Al hortelano le temblaba la voz.
—Por el otro, por el policía… Me preguntaba si todo volvía a empezar, si erais colega suyo… ¡Yo ayudo a la policía! Le señalo a los extranjeros dudosos y ella me recompensa.
—¿Le hablaste de ése?
—¡No, porque era policía!
—¿Iba solo?
—No, bueno, no lo creo. Cerca del pozo había también una hermosa muchacha y un asno. Sin duda acompañaba al extranjero.
«Kel y Nitis», pensó Menk.
¡De modo que el templo de Thot les daba asilo!

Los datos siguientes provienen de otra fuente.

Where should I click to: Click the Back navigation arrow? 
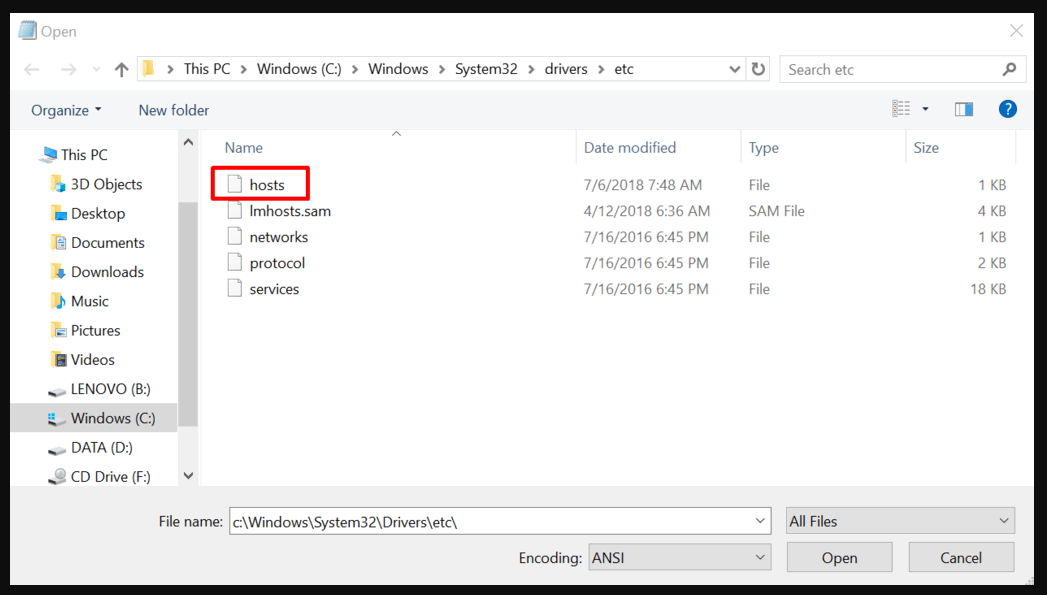pos(31,68)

—¿Te interrogó mi colega? —preguntó, amable, Menk.
—No, sólo me indicó que procedía del pueblo de Las Tres Palmeras, donde había participado en el arresto de un delincuente. Y yo no insistí.
—Bien hecho, amigo. Esta investigación no te concierne. Sujeta tu lengua y no te sucederá nada malo.
Ante la amenazadora mirada de los mercenarios, el hortelano se largó.
Menk debería haber avisado a Henat y organizar una redada policial. Pero no quería ceder a nadie el privilegio de acabar con el escriba Kel y salvar a Nitis. La muchacha comprendería el sentido de su gesto y se lo agradecería. Así pues, era preciso desplegar una sutil estrategia para atraer a su rival hacia una trampa mortal.